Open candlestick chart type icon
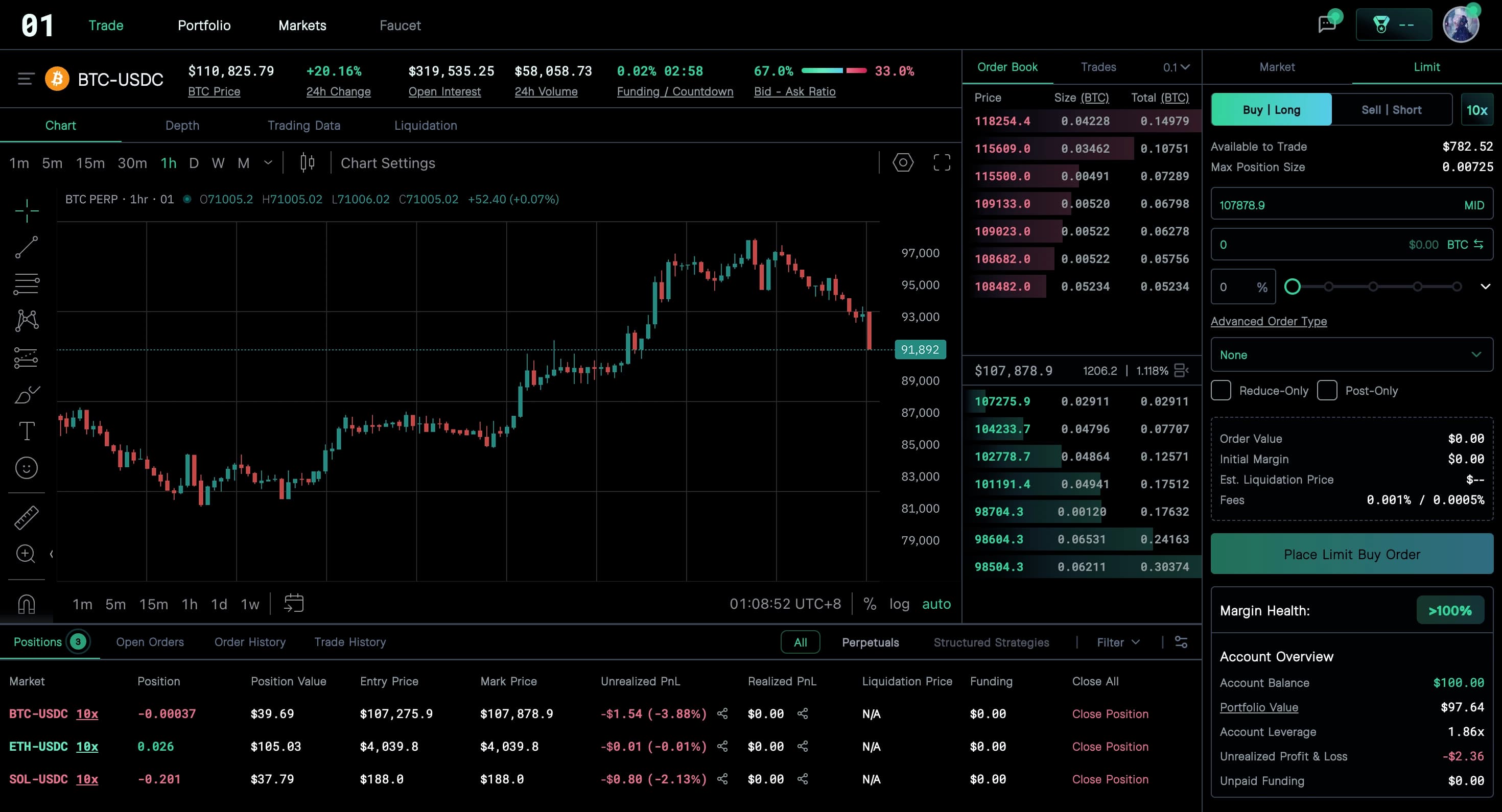Screen dimensions: 1502x812 pos(307,162)
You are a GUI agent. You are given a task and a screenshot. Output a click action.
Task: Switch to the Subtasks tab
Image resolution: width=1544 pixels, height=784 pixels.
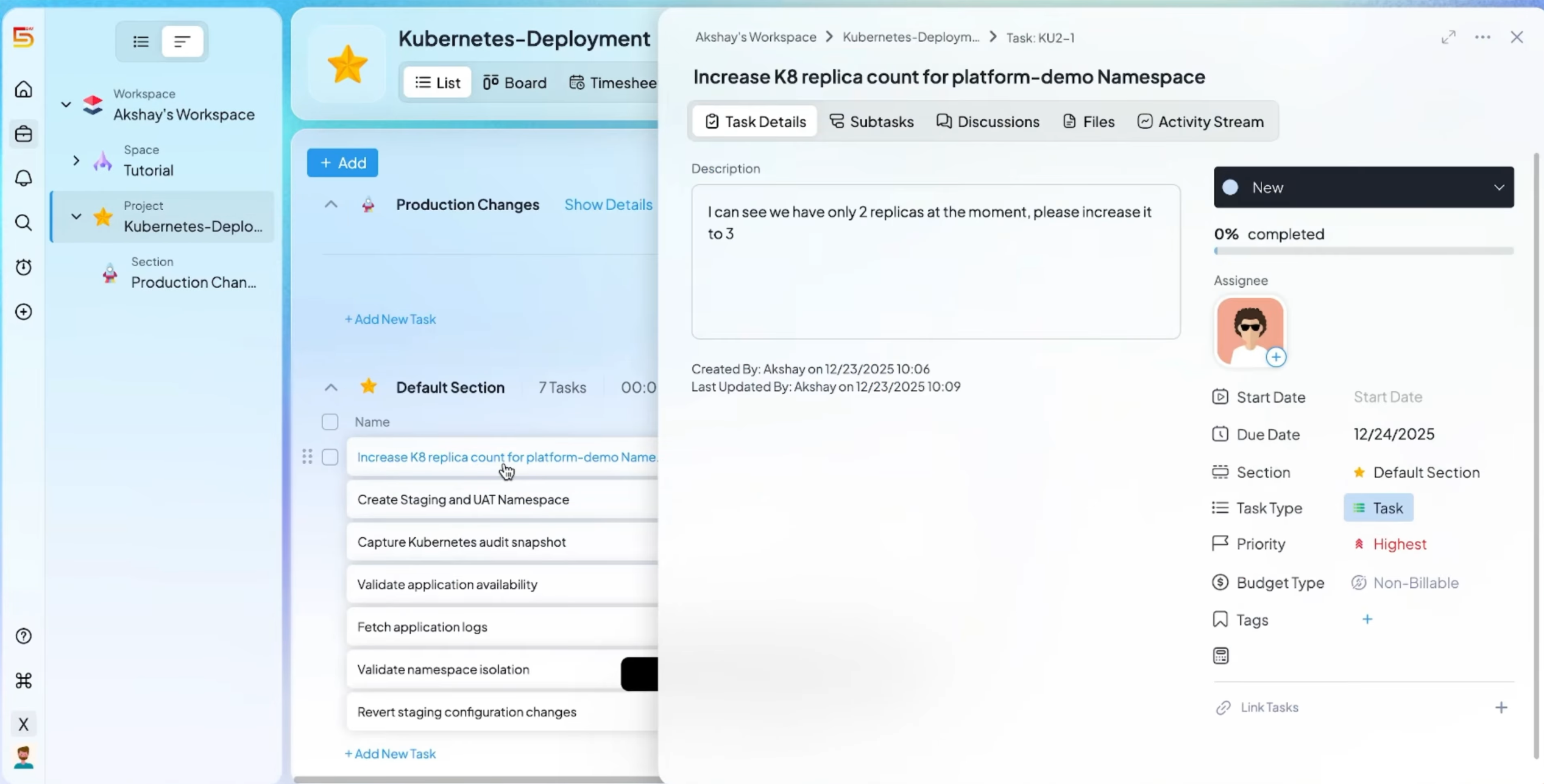(871, 122)
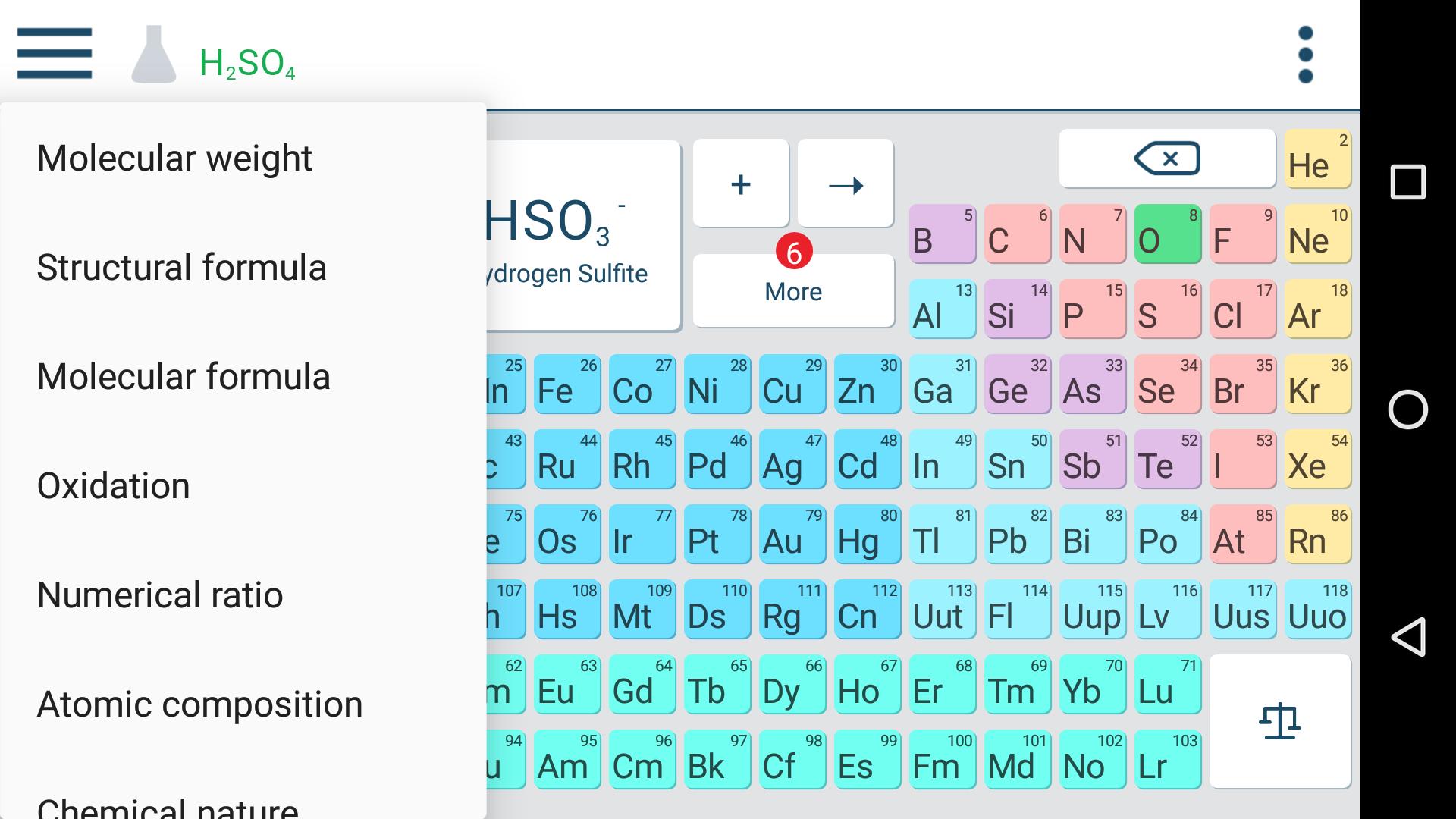Open the overflow three-dot menu
Image resolution: width=1456 pixels, height=819 pixels.
pos(1305,53)
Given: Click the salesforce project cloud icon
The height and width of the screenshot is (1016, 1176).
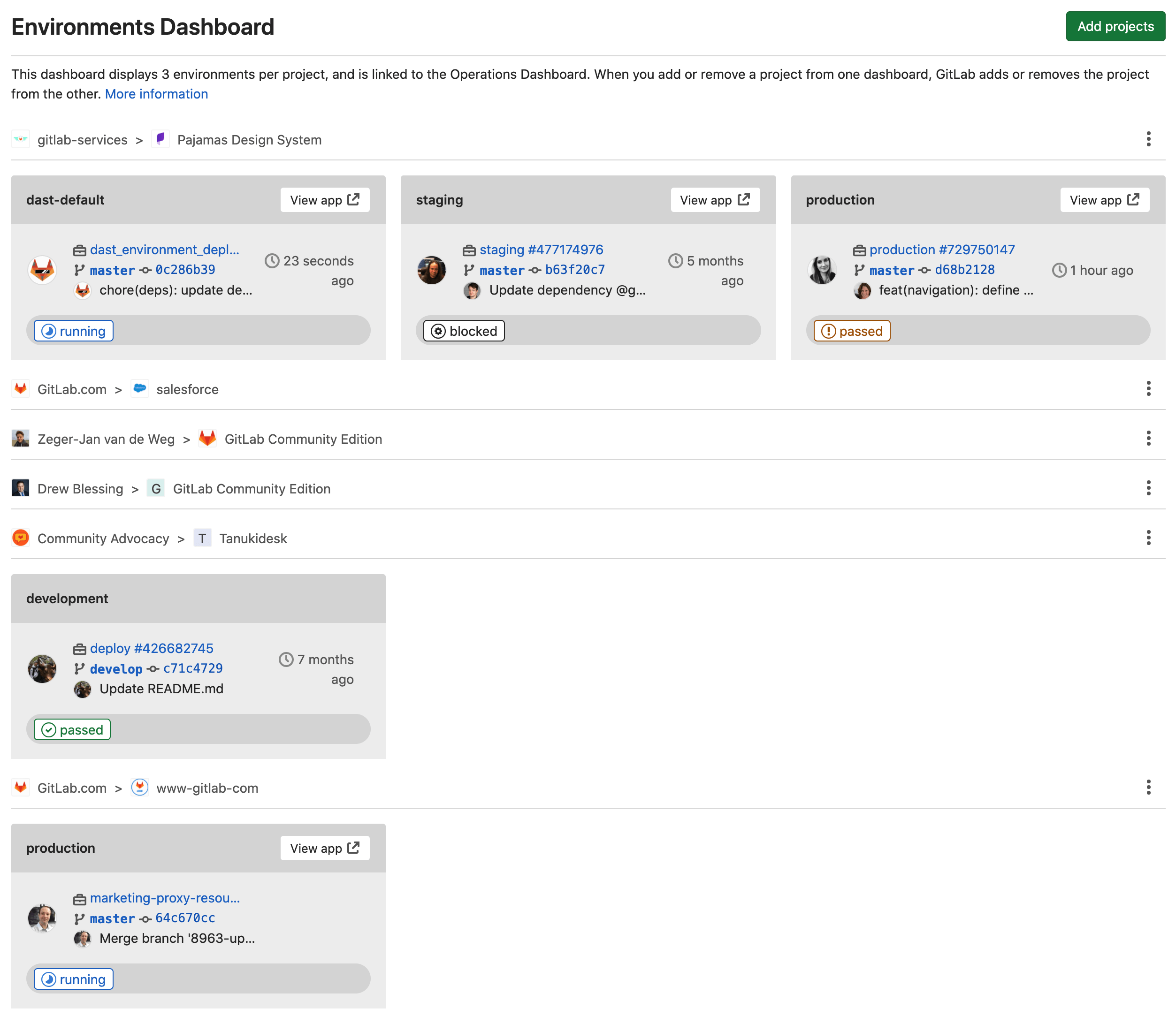Looking at the screenshot, I should point(140,389).
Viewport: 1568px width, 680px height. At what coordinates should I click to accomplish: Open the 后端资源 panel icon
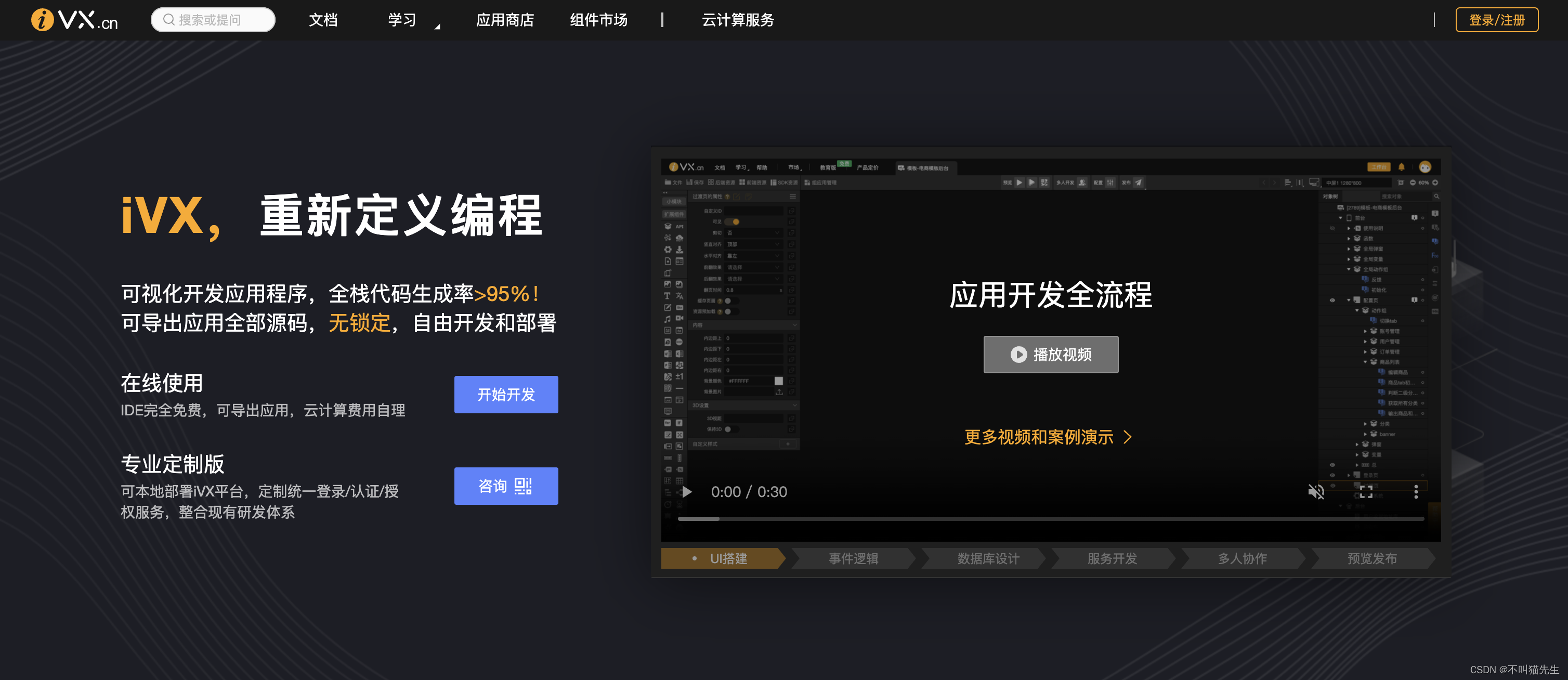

........

▶ **WORK REQUEST**:
Exactly as written, copy out the listing, but without any pictures.

▶ **ANSWER BELOW**:
Open candlestick chart type icon
Screen dimensions: 1502x812 pos(307,162)
You are a GUI agent. You are given a task and a screenshot. Output a click action.
Task: Switch to the Subtasks tab
Image resolution: width=1544 pixels, height=784 pixels.
(871, 122)
Open the overflow three-dot menu
Image resolution: width=1456 pixels, height=819 pixels.
pos(1305,53)
Given: Click the salesforce project cloud icon
The height and width of the screenshot is (1016, 1176).
Looking at the screenshot, I should point(140,389).
Viewport: 1568px width, 680px height. At what coordinates should I click to accomplish: Open the 后端资源 panel icon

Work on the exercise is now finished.